> [POTONGAN TEKS]
Mubadalah.id – Setiap kali sampai di bulan Muharam, selalu teringat tentang satu hari agung yang mulia tidak hanya oleh umat baginda Muhammad, tetapi juga oleh kaum Yahudi dan Nasrani. Hari yang kita yakini penuh berkah untuk memuliakan perempuan dan anak ini selalu memberi kesan lain bagi umat Islam khususnya, di setiap tahun baru.
Secara literal, Muharram bermakna ‘bulan yang dimuliakan’ atau ‘bulan yang haram untuk berperang’. Bulan ini masuk dalam empat bulan haram (al-Asyhurul Hurum); Zulkaidah, Zulhijah, Rajab dan Muharam. Selain memang masuk di antara bulan-bulan mulia, di dalamnya juga terdapat hari mulia yang kita sebut Asyura’, tepat pada tanggal 10 Muharram.
Asyura’ dalam gramatikal Arab, merupakan pindahan (al-‘udul) dari Asyirat(un) yang berarti ‘yang kesepuluh’. Di mana, perpindahan kata dari Asyirat(un) menjadi Asyura’(u) menurut Ahmad bin Ali bin Hajar al-‘Atsqallani (w. 852 H/1449 M) dalam Fathul Bari Syarh Shahih al-Bukhari (juz 4, hal. 245) menyimpan maksud khusus. Yakni al-mubalaqah wa at-ta’dhzim (memberi pengagungan dan penghormatan lebih).
Ramai Kegiatan Kemanusiaan
Wajar saja di banyak tempat hari itu ramai dengan pergelaran acara-acara peduli sosial dan kemanusiaan. Seperti santunan anak yatim, sedekah kepada duafa, dan lain-lain secara besar-besaran. Kendati acara tersebut di mata sebagian kecil orang akhir-akhir ini dianggap kurang terhormat, lantaran sekian banyak anak yatim terpajang dan dimediakan dalam perosesi santunan itu.
Alih-alih akan tersantuni dan kita muliakan, malah seolah mempermalukan mereka. Namun bagi saya pribadi, kesimpulan ini terlalu tergesa-gesa untuk nalar yang amat sederhana. Parahnya lagi jika yang ngomong demikian tidak turut menyantuni.
Di halaman Masjid Agung Praya, Lombok Tengah, NTB, sudah menjadi acara tahunan di setiap hari Asyura’, menyantuni sekian banyak anak yatim yang kita kenal dengan Rahman Rahim Day. Acara ini digelar oleh seluruh Aparatur Sipil Negara (ASN) se-Lombok Tengah.

> [TUGAS DIKERJAKAN]
1. Tukar "duafa" dengan "kaum miskin" saat menuliskan ulang teks tentang hari Asyura, mulai dari "Ramai Kegiatan Kemanusiaan" sampai dengan "perosesi santunan itu.".
2. Lanjutkan teks tentang hari Asyura dari kalimat terakhirnya.

> [MATERI TERSEDIA]
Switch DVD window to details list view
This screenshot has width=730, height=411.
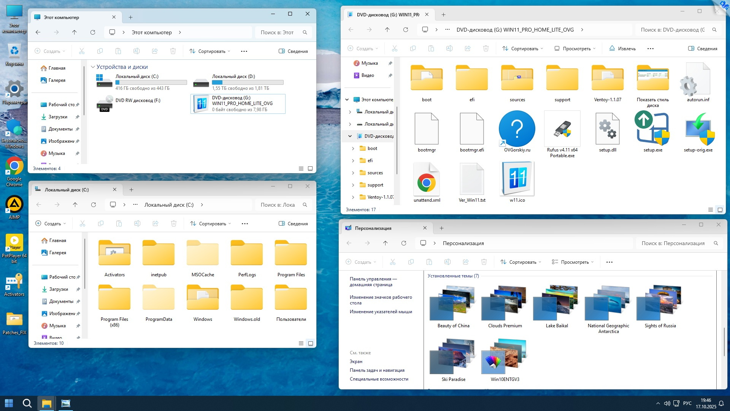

> [JAWABAN]
1.
Ramai Kegiatan Kemanusiaan
Wajar saja di banyak tempat hari itu ramai dengan pergelaran acara-acara peduli sosial dan kemanusiaan. Seperti santunan anak yatim, sedekah kepada kaum miskin, dan lain-lain secara besar-besaran. Kendati acara tersebut di mata sebagian kecil orang akhir-akhir ini dianggap kurang terhormat, lantaran sekian banyak anak yatim terpajang dan dimediakan dalam perosesi santunan itu.

2.
Santunan Anak Yatim Piatu
Kita dapat melihat sendiri bagaimana semringah senyum mereka yang tersantuni. Mereka bisa turut bahagia di hari yang ramai kebahagiaan itu. Boleh jadi di antara mereka ada yang yatim piatu, hidup sebatang kara tanpa ayah dan ibu. Tetapi berkat acara itu, mereka turut mendapatkan hangat kasih sayang dan santunan.
Pada 10 Muharam kemarin, saya yang sedikit menepi dari ribuan orang yang memadati halaman Masjid Agung Praya, sejenak berpikir ‘Jika saja setiap hari adalah hari santun menyantuni, iblis dan malaikat pasti iri pada manusia’. Bayangkan saja, nyaris tidak satu pun orang bersedih di tempat itu. Tidak terdengar jerit tangis kriminalisasi, pelecehan seksual, KDRT, dan seterusnya.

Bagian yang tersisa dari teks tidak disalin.